● **Extracted data records**:
------------------------------------------------------------------------
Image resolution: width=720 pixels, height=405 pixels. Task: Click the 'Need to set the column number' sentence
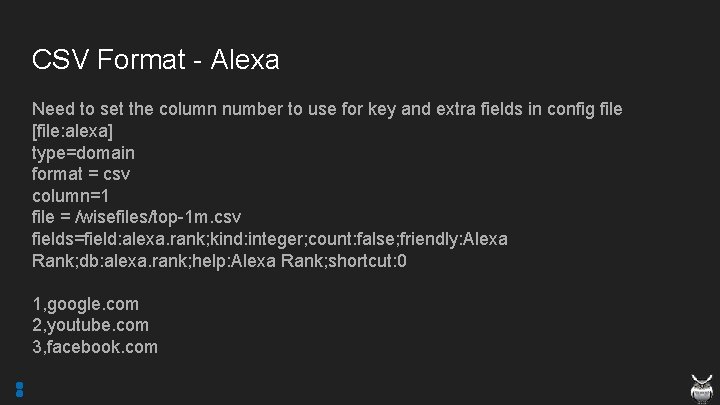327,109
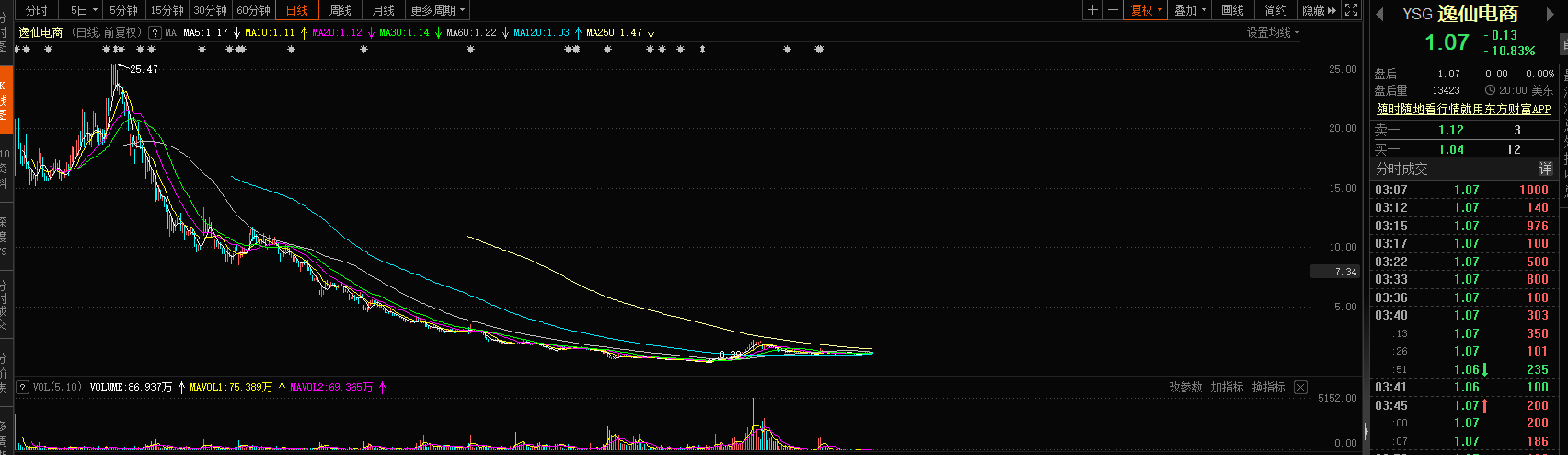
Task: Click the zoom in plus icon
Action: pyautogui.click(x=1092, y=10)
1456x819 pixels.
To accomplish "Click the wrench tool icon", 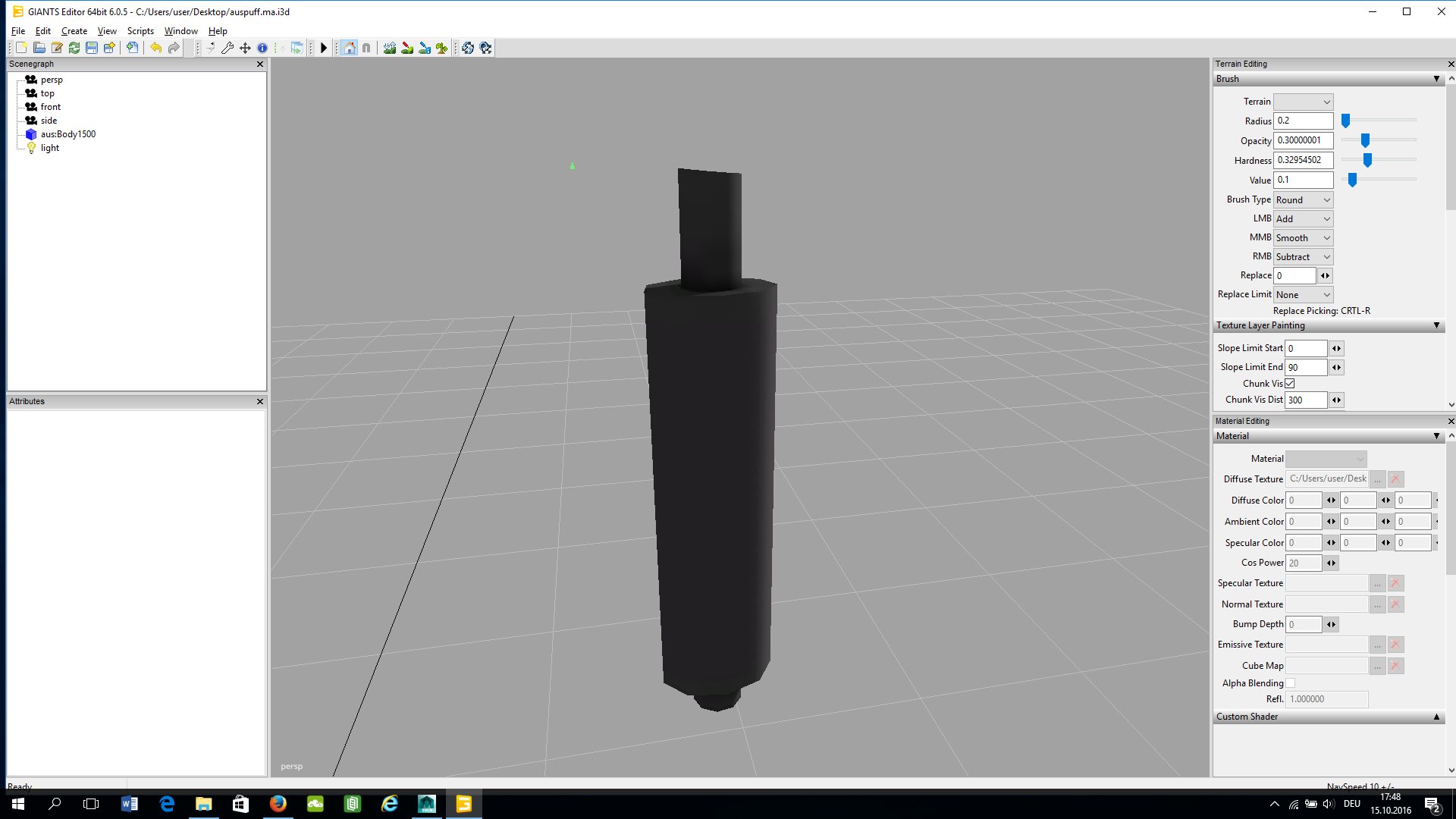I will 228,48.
------------------------------------------------------------------------
● **Exercise instructions**: Show each line of the records that contains the word "Task", treating uppercase and lowercase as different.

● **Full answer**:
Image resolution: width=720 pixels, height=405 pixels. Task: Click the 'Need to set the column number' sentence
Task: Click the zoom in plus icon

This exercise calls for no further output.